Metro mayors in northern England are engaging the public, increasing turnout and outperforming their own parties in local elections, according to an analysis of the 6 May polls by the Northern Powerhouse Partnership (NPP).
‘Across the North of England, the new metro mayors have caught the imagination of the public. Established metro mayors are providing a more visible presence and leadership, and they are driving up turnout at a local level – in all cases in the north outperforming their party brands’ said Henri Murison, NPP director and author of the report.
In Tees Valley, turnout in the mayoral election increased from 21% to 34% compared with 2017, resulting in 60,000 more people taking part in the ballot, and the swing to Ben Houchen, who was defending the mayoralty for the Conservatives, achieved a swing of almost 20%.
‘His performance demonstrates yet again that strong, powerful and visible mayors are reshaping local democracy’ says the report. ‘Like the other [northern metro mayors seeking re-election] he outperforms his party at the ballot box. By adding 13% to the turnout since the last election, Ben Houchen’s re-election has been hugely successful at engaging more people in local democracy’.
In Greater Manchester, turnout in the mayoral election rose from 28.7% in 2017 to 34.2%. A total of 150,000 more voters took part than four years ago and Mayor Andy Burnham outperformed Labour council candidates by 21% across the whole area and by a significant margin in all ten boroughs.
And in Liverpool City Region turnout in the mayoral contest rose from 26.1% in 2017 to 30.55% this year, with over 50,000 extra voters taking part. Though other comparisons are more complex because of a change in the number of candidates, says the report, it is clear that: ‘When it comes to the metro mayor contest the incumbent mayor is, as in Greater Manchester, significantly outperforming their party’.
Huge step forward
According to Henri Murison: ‘These new regional political power bases are already having an increasing impact on the national stage as not only do they provide a more direct presence in local decision making, but they also provide a voice which at times does challenge central government. This challenge – which has been demonstrated by Conservative mayors as well as Labour – will continue, unless they are given the powers to exercise directly. To lead rather than plead.

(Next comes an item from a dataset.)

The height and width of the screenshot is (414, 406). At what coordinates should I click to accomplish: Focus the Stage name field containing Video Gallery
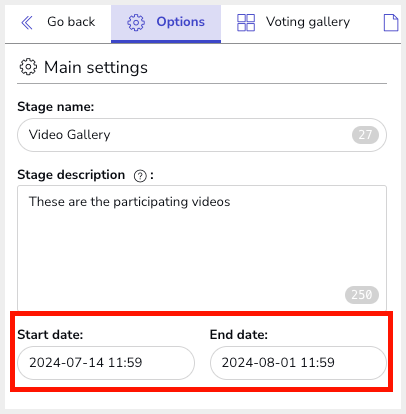pyautogui.click(x=202, y=135)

‘As the NPP has long argued, the current arrangements are a huge step forward and the results from the elections this year already show a significant increase in public engagement. Communities rightly look to their new representatives to speak up for the interests of their local areas. Across the north of England this will mean pushing the Government to deliver on its levelling up agenda by trusting them to allow the implementation and delivery in areas like skills and local transport, such as improving buses and integrated travel. ‘
‘The challenge for central government is to see these powers not as a threat but as a vindication of a functioning new form of local representation the government put in place to make it possible to close the north-south divide permanently, making the nation overall better off’.